## [Reading passage]
=== Begin Enclosure ===
This research was supported entirely by the Intramural Research Program of the NIH, National Institute on Aging.

Footnotes

1

We synthesize our oligonucleotides on an Expedite 8909 synthesizer. Most labs will take advantage of commercial services for oligonucleotide synthesis. However, since it is likely that many suppliers will be unfamiliar with the variations in procedure required for the psoralen-linked TFOs with nonconventional base and sugar analogues, we have included specific details as to synthesis, deprotection, purification, etc.

2

Solutions of this amidite in 100 % acetonitrile usually precipitate at the concentration of 0.1 M over 24 h. To avoid precipitation the 2′-OMe-5Me U amidite is dissolved in 50 % THF/acetonitrile. The solution should be used within 5 days of preparation. All amidite solutions must be dry. We observe reduced yields, particularly during humid summer months, if these precautions are not taken.

3

Coupling efficiencies should be in excess of 98 %. If not, reagents may not be dry or may need to be replaced with fresh solutions.

4

Psoralen is inactivated by alkali. Thus psoralen-linked oligonucleotides cannot be deprotected using harsh alkaline conditions at elevated temperatures. Oligonucleotides with inactivated psoralen will compete for binding sites with those with active psoralen. Consequently, it is extremely important that the integrity of the psoralen be maintained. Many commercial oligonucleotide synthesis suppliers are unfamiliar with psoralen chemistry and must be carefully instructed.

5

When very high purity oligonucleotides are desired (these have the greatest biological activity), they are purified on an analytical column (4.0 mm × 250 mm). A volume of 25 μl of the oligonucleotide is injected in multiple runs. The column is eluted with a gradient of 2 min 10–50 % B, 20 min 50–90 % B, and 21 min 90–100 % B, in Buffer A, with a flow rate of 1.5 ml/min.

6

A single cycle of desalting is adequate for oligonucleotides intended for biochemical experiments. Those employed in biological experiments are desalted twice.

7

We have found that acetonitrile is extremely toxic to cells. Thus, we employ multiple cycles of lyophilization out of water. It may be necessary to similarly treat donor oligonucleotides obtained from commercial sources if toxicity problems are observed.
=== End Enclosure ===
## [Items stored from a collection]
=== Begin Enclosure ===
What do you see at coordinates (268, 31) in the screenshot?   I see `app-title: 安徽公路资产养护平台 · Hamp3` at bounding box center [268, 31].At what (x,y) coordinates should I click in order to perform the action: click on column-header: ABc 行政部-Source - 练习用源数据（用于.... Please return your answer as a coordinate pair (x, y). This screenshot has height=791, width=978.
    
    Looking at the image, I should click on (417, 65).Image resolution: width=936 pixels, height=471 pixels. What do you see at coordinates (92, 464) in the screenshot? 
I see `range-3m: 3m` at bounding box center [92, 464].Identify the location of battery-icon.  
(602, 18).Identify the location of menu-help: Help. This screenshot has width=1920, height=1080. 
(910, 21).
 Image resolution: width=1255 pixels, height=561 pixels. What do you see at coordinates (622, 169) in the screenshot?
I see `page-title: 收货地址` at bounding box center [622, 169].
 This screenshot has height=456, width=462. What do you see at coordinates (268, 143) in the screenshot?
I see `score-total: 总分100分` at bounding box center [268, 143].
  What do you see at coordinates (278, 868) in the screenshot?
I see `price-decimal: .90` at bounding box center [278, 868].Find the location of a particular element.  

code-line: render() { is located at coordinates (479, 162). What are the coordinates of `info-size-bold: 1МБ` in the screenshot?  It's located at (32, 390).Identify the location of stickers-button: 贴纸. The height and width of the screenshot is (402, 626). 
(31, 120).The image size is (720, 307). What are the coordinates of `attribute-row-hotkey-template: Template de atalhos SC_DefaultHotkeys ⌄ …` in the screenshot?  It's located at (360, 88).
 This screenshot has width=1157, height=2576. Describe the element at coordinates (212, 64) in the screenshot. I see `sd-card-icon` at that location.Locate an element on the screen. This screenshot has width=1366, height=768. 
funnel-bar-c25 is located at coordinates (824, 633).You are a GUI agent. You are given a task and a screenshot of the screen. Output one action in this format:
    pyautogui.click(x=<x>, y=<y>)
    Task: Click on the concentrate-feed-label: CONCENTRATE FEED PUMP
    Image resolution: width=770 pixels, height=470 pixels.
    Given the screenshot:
=== End Enclosure ===
## [Brief 1]
Repeat the part of the footnotes on oligonucleotide synthesis starting with "A single cycle" and going on through "problems are observed.", word for word.
## [Brief 2]
In the footnotes on oligonucleotide synthesis, how many times are oligonucleotides meant for biological experiments desalted?

## [Answer box 1]
A single cycle of desalting is adequate for oligonucleotides intended for biochemical experiments. Those employed in biological experiments are desalted twice.

7

We have found that acetonitrile is extremely toxic to cells. Thus, we employ multiple cycles of lyophilization out of water. It may be necessary to similarly treat donor oligonucleotides obtained from commercial sources if toxicity problems are observed.

## [Answer box 2]
Twice.